Das Registriren der verschiedenen Betrage der einzelnen Wägeprocesse in ihrer respectiven Ordnung wird auf folgende Weise vollbracht. A ist ein in Fig. 35 und 36 ersichtliches Trommelrad, welches an der Welle f aufgezogen ist, und sich mit dem Rade a umdreht. u, u ist ein langer Streifen aus Pergament oder aus einer anderen Substanz, an dessen beiden Enden sich ein Gewicht befindet, und der ein oder mehrere Male um die Trommel t läuft; er geht durch Oeffnungen, welche in hervorragenden Zapfen, die ihm als Führer dienen, zu diesem Behufe angebracht sind. In dem dem Hebel b zunächst liegenden Zapfen, und dem für den Pergamentstreifen bestimmten Ausschnitte gegenüber ist an dem Hebel b eine kleine Oeffnung angebracht; eben so ist in dem Bogen dieser Oeffnung ein kleiner Einfall v angebracht. Wenn nun der Hebel b emporsteigt, so steigt auch der Einfall mit ihm empor; beim Zurükkehren dreht sich das Trommelrad in entsprechendem Maaße, und dadurch steigt das an dem einen Ende des Pergamentstreifens angebrachte Gewicht w empor, während das an dem anderen Ende angebrachte Gewicht x herabsinkt. So wie sich nun der Zapfen oder Einfall v in Folge der Rükkehr des Hebels in seine ruhende Stellung der Säule oder dem Tragpfosten a nähert, fällt er in die in den Leitungszapfen angebrachte Oeffnung y, und schlägt ein Loch aus dem Pergamente aus. Da bei jedesmaliger Operation immer dasselbe geschieht, so wird die Zahl der Operationen durch die Zahl der ausgeschlagenen Löcher angedeutet; das Verhältniß der Entfernungen dieser Löcher von einander zu dem Umfange des Rades bestimmt beiläufig ihre respective Quantität in der Ordnung, in welcher das Wagen Statt fand, wie man aus einer zu diesem Behufe abgefaßten Scala entnehmen kann. Das Registriren der Zahl der Wagen oder Karren, die über die Platform gingen, geschieht mittelst des Apparates z, welcher an dem vierekigen Ende der Achse c des Hebels b angebracht ist. Dieser am Rüken der Säule oder des Tragpfostens befindliche Apparat besteht bloß aus dem ersten Theile des |36| Registrirapparates, so wie er oben für die Waagschale beschrieben worden. Er hat nämlich eine ähnliche Welle a mit einem Däumlinge b (Fig. 38), welcher auf ein Sperrrad c wirkt, an welchem eine beliebige Anzahl von Zahnen angebracht ist. Da der Hebel b hier, wie an der Waagschale A, bloß einen Kreisbogen beschreibt, so wird bei jeder Operation bloß eine Zahl registrirt.

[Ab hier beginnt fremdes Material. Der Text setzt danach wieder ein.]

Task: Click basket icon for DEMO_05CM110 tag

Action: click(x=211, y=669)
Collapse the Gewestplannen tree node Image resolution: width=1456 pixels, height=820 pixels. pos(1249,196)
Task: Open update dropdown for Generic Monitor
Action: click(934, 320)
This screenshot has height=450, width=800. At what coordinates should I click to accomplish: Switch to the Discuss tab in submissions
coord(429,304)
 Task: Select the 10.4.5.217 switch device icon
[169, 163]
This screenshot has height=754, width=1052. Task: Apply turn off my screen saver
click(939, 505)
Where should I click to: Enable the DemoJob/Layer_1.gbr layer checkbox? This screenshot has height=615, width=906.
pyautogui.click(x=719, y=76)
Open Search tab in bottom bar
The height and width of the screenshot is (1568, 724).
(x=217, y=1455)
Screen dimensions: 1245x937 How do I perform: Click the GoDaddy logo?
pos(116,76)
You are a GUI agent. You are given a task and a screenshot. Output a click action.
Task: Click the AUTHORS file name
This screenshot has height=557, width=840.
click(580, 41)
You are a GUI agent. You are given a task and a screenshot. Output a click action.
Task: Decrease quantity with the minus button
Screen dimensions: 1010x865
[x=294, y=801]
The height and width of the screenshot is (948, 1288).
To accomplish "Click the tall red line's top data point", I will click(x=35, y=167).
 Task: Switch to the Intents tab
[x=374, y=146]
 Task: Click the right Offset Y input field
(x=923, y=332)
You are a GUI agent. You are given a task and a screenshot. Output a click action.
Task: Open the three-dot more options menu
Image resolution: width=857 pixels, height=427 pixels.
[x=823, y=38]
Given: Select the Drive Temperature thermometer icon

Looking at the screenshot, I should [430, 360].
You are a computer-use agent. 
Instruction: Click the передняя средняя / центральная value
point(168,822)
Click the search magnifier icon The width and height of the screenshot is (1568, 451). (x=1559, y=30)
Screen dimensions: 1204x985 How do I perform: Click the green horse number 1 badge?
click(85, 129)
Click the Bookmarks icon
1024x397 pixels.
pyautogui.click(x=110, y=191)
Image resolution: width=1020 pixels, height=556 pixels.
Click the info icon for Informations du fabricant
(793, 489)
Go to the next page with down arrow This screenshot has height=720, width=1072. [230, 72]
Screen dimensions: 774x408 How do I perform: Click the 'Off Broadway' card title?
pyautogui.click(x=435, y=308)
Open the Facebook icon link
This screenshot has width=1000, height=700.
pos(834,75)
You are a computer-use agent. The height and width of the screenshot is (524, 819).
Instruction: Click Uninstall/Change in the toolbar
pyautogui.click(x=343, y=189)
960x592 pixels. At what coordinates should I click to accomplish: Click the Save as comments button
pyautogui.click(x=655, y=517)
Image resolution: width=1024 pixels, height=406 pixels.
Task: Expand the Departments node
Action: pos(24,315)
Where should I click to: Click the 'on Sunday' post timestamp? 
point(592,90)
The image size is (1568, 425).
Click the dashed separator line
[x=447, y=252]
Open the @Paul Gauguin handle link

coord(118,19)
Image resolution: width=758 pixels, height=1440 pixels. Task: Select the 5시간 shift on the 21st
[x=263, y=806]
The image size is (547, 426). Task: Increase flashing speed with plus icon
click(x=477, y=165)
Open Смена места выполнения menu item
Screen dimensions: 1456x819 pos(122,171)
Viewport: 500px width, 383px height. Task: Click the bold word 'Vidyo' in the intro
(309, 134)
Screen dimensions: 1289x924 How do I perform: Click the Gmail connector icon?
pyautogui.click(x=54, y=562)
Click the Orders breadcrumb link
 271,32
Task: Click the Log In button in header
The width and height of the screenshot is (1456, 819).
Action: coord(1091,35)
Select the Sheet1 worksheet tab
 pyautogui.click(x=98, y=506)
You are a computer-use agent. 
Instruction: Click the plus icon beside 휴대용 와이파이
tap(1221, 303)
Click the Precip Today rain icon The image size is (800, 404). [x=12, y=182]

Fig. 39 ist ein theilweiser Durchschnitt, woraus man den vor dem Trommelrade t befindlichen Registrirapparat ersieht.

Die Bezeichnungen der einzelnen Theile der Vorrichtungen des Patentträgers sind an einigen Figuren ziemlich unvollständig. Wir haben an einigen so viel als möglich nachzuhelfen gesucht, und hoffen, daß die Figuren jedem Mechaniker verständlich seyn werden, obschon sich dieß von der Patentbeschreibung selbst leider nicht durchgehends sagen läßt. A. d. R.